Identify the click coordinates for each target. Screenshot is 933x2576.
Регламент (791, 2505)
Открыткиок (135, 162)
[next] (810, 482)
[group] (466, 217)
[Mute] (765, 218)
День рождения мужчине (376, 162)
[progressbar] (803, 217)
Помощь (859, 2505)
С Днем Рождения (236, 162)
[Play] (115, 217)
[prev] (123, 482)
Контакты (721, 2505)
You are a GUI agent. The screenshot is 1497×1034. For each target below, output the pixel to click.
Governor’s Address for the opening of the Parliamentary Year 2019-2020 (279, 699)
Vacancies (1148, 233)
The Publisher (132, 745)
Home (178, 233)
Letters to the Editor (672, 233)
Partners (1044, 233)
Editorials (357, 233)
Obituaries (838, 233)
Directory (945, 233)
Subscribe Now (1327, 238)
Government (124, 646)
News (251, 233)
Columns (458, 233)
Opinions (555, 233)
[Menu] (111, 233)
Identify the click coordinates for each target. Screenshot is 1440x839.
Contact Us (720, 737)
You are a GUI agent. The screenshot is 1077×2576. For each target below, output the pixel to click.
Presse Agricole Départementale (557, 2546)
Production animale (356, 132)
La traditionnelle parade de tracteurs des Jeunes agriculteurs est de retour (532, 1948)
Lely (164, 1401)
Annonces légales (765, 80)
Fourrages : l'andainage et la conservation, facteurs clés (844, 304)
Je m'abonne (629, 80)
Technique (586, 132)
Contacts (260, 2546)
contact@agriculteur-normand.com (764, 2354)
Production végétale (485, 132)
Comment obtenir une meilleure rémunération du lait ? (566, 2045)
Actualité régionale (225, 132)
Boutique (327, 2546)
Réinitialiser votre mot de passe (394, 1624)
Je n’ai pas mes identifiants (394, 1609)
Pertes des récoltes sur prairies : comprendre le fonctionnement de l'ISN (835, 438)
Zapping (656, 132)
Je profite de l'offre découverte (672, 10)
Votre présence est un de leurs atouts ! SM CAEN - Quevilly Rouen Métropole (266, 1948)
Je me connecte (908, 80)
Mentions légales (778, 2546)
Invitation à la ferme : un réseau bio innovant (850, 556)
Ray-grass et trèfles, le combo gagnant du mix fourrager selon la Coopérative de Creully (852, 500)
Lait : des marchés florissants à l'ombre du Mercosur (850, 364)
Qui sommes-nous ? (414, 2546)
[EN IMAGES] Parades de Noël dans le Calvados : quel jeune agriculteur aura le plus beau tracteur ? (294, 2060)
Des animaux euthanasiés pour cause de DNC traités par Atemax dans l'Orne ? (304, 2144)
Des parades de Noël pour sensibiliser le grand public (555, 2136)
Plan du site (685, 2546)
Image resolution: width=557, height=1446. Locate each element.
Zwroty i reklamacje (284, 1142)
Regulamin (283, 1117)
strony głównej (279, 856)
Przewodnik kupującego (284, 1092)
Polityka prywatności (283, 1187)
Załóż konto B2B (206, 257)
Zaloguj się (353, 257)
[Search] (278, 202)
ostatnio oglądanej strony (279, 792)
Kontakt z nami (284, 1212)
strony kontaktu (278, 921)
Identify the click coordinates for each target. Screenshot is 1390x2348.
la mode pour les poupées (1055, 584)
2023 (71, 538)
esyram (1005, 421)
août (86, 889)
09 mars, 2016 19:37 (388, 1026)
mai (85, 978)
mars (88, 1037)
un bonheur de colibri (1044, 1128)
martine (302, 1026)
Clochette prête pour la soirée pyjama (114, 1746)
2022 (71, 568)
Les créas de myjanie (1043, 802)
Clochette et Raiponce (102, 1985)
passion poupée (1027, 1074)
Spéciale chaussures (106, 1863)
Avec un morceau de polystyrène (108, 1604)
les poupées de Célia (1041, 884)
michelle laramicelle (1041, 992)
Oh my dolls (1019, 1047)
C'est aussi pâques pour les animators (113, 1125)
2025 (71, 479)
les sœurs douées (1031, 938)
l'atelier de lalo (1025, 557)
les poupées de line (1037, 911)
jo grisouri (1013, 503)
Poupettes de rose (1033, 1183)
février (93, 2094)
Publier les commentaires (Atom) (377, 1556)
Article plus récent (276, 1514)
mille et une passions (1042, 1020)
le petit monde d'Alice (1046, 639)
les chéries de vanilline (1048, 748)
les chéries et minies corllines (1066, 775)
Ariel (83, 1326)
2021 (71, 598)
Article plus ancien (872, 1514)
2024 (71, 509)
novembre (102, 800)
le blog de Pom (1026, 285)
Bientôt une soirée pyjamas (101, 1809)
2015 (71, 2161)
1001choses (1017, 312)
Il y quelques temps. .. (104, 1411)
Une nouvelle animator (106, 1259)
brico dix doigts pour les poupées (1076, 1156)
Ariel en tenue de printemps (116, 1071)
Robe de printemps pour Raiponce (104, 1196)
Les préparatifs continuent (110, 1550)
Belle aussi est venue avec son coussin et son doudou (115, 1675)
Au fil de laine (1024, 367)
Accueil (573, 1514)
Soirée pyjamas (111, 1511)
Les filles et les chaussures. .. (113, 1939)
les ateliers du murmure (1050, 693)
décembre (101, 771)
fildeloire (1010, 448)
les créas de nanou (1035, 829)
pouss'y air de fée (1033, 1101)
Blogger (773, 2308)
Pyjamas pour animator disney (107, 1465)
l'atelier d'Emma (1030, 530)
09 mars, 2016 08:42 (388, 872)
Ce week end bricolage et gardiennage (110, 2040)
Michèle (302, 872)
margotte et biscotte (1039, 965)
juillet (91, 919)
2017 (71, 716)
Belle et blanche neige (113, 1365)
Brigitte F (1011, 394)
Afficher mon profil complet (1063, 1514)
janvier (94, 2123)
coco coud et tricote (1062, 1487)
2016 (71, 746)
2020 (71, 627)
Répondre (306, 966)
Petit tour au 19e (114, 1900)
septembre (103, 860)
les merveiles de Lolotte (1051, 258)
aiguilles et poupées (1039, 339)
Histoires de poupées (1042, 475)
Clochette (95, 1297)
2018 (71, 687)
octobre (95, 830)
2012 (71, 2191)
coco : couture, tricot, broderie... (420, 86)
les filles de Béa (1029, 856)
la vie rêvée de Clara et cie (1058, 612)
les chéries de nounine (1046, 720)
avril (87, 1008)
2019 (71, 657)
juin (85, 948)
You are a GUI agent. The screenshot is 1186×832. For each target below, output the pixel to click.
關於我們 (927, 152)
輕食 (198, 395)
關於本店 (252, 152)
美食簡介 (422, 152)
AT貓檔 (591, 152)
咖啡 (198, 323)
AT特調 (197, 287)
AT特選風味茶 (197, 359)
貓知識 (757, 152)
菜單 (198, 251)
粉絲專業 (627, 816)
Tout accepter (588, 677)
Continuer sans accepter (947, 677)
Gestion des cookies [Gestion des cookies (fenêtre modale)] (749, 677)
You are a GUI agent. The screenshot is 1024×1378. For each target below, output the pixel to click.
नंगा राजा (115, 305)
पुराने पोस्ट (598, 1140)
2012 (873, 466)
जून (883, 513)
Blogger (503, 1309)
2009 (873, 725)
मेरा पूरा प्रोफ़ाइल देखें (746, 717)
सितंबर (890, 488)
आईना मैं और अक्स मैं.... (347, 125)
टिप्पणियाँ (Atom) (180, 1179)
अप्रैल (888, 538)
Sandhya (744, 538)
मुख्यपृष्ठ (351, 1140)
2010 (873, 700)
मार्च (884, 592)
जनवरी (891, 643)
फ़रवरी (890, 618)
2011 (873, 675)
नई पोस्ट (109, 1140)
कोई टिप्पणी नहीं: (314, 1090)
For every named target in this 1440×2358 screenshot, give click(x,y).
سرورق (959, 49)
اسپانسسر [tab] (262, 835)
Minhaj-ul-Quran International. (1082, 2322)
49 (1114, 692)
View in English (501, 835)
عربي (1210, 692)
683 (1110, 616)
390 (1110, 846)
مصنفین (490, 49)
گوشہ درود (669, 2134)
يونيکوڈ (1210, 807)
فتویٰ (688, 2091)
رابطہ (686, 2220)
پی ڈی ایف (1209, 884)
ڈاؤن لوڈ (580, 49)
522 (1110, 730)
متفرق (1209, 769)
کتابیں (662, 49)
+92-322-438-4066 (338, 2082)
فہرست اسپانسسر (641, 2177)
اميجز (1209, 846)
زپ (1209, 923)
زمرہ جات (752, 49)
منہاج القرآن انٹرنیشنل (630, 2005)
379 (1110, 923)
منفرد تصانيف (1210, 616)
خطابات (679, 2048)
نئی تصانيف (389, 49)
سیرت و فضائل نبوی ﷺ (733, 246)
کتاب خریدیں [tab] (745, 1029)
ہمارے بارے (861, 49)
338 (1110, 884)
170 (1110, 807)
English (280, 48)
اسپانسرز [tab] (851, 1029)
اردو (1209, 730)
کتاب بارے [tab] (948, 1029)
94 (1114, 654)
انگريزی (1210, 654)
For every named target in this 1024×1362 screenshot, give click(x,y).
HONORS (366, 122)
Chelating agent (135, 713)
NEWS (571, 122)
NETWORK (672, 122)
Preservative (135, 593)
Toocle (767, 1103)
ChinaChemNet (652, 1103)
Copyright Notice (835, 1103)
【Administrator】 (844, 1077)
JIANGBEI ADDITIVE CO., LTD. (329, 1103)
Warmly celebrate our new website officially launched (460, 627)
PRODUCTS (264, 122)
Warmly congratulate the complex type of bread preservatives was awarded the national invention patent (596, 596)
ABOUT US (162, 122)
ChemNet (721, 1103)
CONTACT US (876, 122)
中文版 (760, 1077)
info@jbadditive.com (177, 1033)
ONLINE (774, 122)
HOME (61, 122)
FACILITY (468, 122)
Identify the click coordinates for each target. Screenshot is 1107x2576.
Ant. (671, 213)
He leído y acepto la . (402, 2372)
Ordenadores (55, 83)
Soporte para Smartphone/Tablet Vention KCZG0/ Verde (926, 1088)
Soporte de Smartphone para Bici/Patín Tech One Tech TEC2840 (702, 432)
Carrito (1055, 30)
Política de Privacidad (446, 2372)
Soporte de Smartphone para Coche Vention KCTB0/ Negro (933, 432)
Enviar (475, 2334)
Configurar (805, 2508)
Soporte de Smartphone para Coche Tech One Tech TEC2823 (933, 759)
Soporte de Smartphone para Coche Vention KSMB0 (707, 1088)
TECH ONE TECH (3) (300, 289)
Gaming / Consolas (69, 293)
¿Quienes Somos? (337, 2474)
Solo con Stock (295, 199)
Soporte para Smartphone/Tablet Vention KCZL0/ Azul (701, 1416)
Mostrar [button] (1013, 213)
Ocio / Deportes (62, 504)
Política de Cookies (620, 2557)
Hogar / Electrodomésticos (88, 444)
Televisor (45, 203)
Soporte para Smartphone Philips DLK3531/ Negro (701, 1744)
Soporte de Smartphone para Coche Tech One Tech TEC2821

________________________________________

▶ _WORK REQUIRED_:
Duplicate the data lines starting at the one containing "les poupées de Célia (1041, 884)" and ending at the one containing "2021 (71, 598)", both included.

▶ _THE SOLUTION_:
les poupées de Célia (1041, 884)
michelle laramicelle (1041, 992)
Oh my dolls (1019, 1047)
C'est aussi pâques pour les animators (113, 1125)
2025 (71, 479)
les sœurs douées (1031, 938)
l'atelier de lalo (1025, 557)
les poupées de line (1037, 911)
jo grisouri (1013, 503)
Poupettes de rose (1033, 1183)
février (93, 2094)
Publier les commentaires (Atom) (377, 1556)
Article plus récent (276, 1514)
mille et une passions (1042, 1020)
le petit monde d'Alice (1046, 639)
les chéries de vanilline (1048, 748)
les chéries et minies corllines (1066, 775)
Ariel (83, 1326)
2021 (71, 598)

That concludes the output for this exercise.